### Texto fornecido

-*-*-

Agência Brasil

Exclusivo: senha de Olímpio foi usada para registrar emendas com ele já intubado; propostas se opõem ao que o senador defendia

18.03.21 18:01

O Projeto de Lei 4.199/2020, que cria o Programa de Estímulo ao Transporte por Cabotagem, conhecido como BR do Mar, recebeu sete emendas protocoladas pelo senador Major Olímpio, do PSL, na tarde desta quarta-feira, 17. Quando os documentos foram inseridos no sistema do Senado, o parlamentar já estava intubado – Olímpio morreu nesta quinta-feira, 18, em decorrência de complicações da Covid-19. O que poderia ser uma ação burocrática de assessores causou grande estranheza no Senado por dois motivos: a tramitação da BR do Mar envolve um milionário jogo de lobby e Major Olímpio era contra o projeto. Em suas redes sociais, há vários discursos contra o projeto de lei da BR do Mar, que ele classificou como “embuste”. O senador chegou a fazer convocações para protestos contra a iniciativa.

-*-*-

### Entradas de dados coletadas
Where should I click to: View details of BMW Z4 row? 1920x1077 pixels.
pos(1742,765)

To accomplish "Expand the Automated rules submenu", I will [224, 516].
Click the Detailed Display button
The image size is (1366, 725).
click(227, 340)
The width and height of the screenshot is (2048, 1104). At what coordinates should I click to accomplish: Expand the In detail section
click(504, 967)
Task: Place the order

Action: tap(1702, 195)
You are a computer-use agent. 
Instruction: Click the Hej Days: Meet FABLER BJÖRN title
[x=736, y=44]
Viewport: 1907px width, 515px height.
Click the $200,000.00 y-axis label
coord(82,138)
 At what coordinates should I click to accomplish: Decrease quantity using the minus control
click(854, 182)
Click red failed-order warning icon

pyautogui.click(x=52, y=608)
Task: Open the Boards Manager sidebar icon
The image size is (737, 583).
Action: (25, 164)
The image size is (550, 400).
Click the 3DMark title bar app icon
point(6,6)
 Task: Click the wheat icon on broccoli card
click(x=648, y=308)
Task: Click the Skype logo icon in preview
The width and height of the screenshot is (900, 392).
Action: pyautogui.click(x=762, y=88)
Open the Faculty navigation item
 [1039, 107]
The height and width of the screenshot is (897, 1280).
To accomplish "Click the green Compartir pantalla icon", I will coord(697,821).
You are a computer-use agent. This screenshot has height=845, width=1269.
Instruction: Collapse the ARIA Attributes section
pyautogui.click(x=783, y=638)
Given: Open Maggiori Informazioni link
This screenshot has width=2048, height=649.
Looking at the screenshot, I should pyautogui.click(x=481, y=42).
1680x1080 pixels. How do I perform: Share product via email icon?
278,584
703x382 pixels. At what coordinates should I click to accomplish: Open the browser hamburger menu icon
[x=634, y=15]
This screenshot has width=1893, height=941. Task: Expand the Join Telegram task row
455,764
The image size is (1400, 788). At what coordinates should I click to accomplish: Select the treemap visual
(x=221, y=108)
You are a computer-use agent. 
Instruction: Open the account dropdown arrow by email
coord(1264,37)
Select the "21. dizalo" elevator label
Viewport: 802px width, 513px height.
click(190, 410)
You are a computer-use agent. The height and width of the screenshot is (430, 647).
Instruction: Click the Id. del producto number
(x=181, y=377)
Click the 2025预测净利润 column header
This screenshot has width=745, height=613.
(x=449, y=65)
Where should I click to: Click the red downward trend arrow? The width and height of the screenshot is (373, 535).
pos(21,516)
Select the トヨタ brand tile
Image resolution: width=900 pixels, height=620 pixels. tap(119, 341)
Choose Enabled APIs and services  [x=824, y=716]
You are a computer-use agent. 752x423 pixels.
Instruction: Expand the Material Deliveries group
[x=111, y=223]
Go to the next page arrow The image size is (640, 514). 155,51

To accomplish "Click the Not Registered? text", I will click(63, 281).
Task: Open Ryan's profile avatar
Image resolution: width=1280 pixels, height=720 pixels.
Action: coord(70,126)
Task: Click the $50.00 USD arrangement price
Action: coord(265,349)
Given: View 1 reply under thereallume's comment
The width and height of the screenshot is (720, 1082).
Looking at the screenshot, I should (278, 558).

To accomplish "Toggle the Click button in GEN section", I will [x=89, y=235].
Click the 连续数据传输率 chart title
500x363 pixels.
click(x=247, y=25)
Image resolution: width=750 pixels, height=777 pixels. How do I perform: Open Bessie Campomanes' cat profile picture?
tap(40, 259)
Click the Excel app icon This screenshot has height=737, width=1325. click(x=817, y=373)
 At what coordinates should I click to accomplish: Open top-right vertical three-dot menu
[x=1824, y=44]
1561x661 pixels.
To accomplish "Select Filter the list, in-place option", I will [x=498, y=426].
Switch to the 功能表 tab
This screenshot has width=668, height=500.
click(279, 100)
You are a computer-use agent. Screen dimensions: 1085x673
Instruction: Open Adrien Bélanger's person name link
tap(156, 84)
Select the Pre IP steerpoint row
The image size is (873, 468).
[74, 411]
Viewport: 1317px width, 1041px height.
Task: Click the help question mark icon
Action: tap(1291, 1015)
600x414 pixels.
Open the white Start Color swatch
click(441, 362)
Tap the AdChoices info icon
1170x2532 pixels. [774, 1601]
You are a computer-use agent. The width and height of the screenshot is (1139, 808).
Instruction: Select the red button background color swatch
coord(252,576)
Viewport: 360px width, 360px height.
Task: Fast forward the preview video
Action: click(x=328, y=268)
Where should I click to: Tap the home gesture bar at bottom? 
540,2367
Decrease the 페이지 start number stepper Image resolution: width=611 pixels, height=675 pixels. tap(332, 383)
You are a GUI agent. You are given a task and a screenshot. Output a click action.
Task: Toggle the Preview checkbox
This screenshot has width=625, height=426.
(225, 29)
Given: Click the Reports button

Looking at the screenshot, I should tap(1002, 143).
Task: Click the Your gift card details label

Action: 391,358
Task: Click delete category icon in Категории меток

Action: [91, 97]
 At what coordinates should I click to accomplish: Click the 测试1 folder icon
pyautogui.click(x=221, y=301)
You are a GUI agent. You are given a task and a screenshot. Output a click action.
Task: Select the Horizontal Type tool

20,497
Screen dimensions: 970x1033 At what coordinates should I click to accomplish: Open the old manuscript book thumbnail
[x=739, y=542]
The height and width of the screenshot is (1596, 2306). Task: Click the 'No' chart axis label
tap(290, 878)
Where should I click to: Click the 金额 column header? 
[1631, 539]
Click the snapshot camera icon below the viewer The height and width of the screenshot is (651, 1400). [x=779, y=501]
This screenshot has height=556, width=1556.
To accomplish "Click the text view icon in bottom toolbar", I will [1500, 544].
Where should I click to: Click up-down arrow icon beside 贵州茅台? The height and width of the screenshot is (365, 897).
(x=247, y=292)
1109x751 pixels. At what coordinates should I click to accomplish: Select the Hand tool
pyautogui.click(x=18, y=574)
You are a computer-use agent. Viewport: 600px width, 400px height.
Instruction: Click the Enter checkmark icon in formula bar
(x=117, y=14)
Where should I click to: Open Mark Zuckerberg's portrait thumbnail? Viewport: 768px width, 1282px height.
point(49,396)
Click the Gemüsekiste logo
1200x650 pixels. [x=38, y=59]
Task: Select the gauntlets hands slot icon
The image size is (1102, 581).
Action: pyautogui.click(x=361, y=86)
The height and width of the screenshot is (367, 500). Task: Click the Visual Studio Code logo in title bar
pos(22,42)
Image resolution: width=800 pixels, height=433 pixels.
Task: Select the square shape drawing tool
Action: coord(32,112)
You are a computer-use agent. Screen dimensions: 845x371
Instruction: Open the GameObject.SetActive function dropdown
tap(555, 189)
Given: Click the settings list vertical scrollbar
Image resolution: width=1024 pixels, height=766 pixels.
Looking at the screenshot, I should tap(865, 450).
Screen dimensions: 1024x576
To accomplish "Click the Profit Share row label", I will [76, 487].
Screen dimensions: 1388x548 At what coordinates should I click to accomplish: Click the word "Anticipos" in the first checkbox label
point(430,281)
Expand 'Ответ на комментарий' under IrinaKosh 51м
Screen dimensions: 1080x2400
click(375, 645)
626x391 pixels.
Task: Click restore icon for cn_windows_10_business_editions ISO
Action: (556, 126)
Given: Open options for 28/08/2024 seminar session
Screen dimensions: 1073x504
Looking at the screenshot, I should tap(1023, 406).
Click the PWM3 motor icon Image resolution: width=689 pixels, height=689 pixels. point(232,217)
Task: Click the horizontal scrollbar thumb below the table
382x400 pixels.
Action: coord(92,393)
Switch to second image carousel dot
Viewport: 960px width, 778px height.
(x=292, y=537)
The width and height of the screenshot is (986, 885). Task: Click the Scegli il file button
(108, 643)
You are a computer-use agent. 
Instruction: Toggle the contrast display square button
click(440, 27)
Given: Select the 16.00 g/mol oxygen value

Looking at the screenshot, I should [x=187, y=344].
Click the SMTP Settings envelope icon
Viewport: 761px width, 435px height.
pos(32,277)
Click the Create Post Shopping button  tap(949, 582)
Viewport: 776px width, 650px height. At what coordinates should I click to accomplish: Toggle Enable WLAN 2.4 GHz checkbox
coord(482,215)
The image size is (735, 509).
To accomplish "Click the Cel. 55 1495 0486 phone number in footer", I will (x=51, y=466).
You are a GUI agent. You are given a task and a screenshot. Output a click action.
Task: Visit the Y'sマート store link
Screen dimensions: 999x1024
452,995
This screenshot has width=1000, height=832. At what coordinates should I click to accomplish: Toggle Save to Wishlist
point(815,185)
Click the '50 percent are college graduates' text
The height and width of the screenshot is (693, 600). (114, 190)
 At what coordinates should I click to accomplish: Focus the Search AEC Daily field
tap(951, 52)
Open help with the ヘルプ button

-*-*-

### Tarefas
1. Segundo a notícia sobre as emendas de Major Olímpio, quantas emendas ao projeto BR do Mar foram protocoladas em nome do senador?
2. Reescreva o trecho da notícia sobre as emendas de Major Olímpio que começa em "O Projeto de Lei 4.199/2020, que" e segue até "contra a iniciativa.", trocando "embuste" por "farsa".
3. Dê sequência à notícia sobre as emendas registradas com a senha de Major Olímpio, começando logo após a última frase apresentada.

### Respostas
1. Sete emendas.

2.
O Projeto de Lei 4.199/2020, que cria o Programa de Estímulo ao Transporte por Cabotagem, conhecido como BR do Mar, recebeu sete emendas protocoladas pelo senador Major Olímpio, do PSL, na tarde desta quarta-feira, 17. Quando os documentos foram inseridos no sistema do Senado, o parlamentar já estava intubado – Olímpio morreu nesta quinta-feira, 18, em decorrência de complicações da Covid-19. O que poderia ser uma ação burocrática de assessores causou grande estranheza no Senado por dois motivos: a tramitação da BR do Mar envolve um milionário jogo de lobby e Major Olímpio era contra o projeto. Em suas redes sociais, há vários discursos contra o projeto de lei da BR do Mar, que ele classificou como “farsa”. O senador chegou a fazer convocações para protestos contra a iniciativa.

3.
O projeto de lei foi aprovado pela Câmara no dia 8 de dezembro e chegou ao Senado dias depois. A proposta trata da navegação de cabotagem, que é realizada entre portos marítimos, com o trânsito próximo à costa. Segundo o Ministério da Infraestrutura, a iniciativa reduz custos do transporte e aumenta a competitividade do país. Uma das fontes de resistência são os caminhoneiros, que temem perder demanda por frete. Mas um fortíssimo lobby de empresas e associações estrangeiras de cabotagem intensificou a pressão em Brasília nos últimos meses, com a intenção de inserir no texto final dispositivos capazes de restringir a concorrência e excluir empresas brasileira do setor.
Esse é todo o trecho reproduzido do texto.